# The Mathematics of COVID-19

There has been so much coverage of COVID-19 that some of the language of epidemiological models used to forecast the virus’s evolution is now familiar to us. But for those who do not fully grasp how those models work, here is a little primer.

The reproduction number R

It’s not often that a mathematical symbol – even if it’s only a letter of the English alphabet – becomes common in the public media. But since the onset of COVID-19 we occasionally see the symbol R (or R0) – the reproduction number – mentioned in mass media articles.

R is the number of people that a person who already has the disease – an infectious person – will infect. (An infected person is assumed to be infectious; as we shall see, this assumption can have variations.) If R is much greater than one, the disease will spread rapidly. If R is less than one, the disease will gradually dissipate; the smaller R, the more rapid the dissipation.

Think of it this way. Suppose R is the number of children a typical woman has. In the 1960s R in the United States was about three. Population increased rapidly. In some countries in Africa and parts of South Asia, R can be as much as 5 or 6 – population increases very rapidly so long as the death rate is not also high.

In Italy and other countries in Europe, in Taiwan and Japan and other places, R is low – even below one. The population ages and dwindles.

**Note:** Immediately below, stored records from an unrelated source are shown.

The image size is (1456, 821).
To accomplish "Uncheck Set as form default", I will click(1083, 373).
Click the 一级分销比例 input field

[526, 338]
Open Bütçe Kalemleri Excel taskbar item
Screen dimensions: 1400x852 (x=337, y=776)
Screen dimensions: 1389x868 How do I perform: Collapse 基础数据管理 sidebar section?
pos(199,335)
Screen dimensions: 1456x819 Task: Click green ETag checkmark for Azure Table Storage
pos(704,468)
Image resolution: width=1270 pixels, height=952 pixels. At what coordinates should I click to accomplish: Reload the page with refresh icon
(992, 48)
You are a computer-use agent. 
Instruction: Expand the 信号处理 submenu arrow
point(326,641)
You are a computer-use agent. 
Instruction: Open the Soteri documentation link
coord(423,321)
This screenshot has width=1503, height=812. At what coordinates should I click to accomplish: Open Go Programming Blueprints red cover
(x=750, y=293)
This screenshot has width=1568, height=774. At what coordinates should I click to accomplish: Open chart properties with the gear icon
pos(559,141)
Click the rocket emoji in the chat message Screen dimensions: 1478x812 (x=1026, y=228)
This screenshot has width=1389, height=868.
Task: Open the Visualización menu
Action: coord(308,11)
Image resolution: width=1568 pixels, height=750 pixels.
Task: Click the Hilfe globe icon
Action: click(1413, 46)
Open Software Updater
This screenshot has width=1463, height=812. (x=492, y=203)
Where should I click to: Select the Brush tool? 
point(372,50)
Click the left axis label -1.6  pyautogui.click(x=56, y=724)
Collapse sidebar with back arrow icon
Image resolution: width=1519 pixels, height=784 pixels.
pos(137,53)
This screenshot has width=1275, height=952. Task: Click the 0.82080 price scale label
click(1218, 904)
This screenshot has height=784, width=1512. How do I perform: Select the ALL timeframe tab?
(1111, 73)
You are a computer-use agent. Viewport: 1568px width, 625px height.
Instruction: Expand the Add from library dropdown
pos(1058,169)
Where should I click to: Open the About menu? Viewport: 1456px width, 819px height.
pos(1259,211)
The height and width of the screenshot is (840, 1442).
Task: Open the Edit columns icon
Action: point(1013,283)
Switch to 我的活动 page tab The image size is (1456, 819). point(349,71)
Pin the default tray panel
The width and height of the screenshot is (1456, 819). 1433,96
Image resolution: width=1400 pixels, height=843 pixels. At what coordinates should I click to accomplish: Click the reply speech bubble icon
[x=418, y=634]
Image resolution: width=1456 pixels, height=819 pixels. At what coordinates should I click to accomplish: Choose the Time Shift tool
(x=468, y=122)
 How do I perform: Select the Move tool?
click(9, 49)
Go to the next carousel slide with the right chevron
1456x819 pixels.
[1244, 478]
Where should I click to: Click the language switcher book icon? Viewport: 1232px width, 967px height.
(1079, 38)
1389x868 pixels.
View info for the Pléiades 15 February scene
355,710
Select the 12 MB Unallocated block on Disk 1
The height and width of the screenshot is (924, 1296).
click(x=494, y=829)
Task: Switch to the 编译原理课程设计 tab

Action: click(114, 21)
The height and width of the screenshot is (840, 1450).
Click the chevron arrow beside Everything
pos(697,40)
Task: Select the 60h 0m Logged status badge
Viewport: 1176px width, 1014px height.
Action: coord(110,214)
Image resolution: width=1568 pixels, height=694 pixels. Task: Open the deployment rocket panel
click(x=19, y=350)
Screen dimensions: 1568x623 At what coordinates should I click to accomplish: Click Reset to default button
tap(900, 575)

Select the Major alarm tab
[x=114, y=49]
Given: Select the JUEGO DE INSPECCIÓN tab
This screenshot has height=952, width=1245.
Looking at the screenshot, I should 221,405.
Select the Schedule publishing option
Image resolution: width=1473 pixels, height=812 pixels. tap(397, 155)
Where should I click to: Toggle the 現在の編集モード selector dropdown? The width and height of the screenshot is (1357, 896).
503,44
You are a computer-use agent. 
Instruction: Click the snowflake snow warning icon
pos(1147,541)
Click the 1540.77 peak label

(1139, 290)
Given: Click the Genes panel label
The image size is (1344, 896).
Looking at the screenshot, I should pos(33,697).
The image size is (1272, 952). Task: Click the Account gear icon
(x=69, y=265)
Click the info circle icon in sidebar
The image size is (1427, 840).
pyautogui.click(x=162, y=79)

The religious Shaker communities of the late 18th and 19th centuries had – at least in principle – an R of zero. They were celibate and did not believe in child-bearing. Therefore, unsurprisingly, they died out.

Another useful figure is the serial interval – the time from when a person gets infected until the next person that person infects becomes infected. The serial interval for SARS and COVID-19 has been estimated at seven days.

If the serial interval for human births were seven days instead of what it is, about 25 years – that is, if humans reproduced every seven days instead of 25 years on average – and the reproduction number were two, then in a year there would be two quadrillion new people on earth (2,000 trillion). That’s how fast it goes.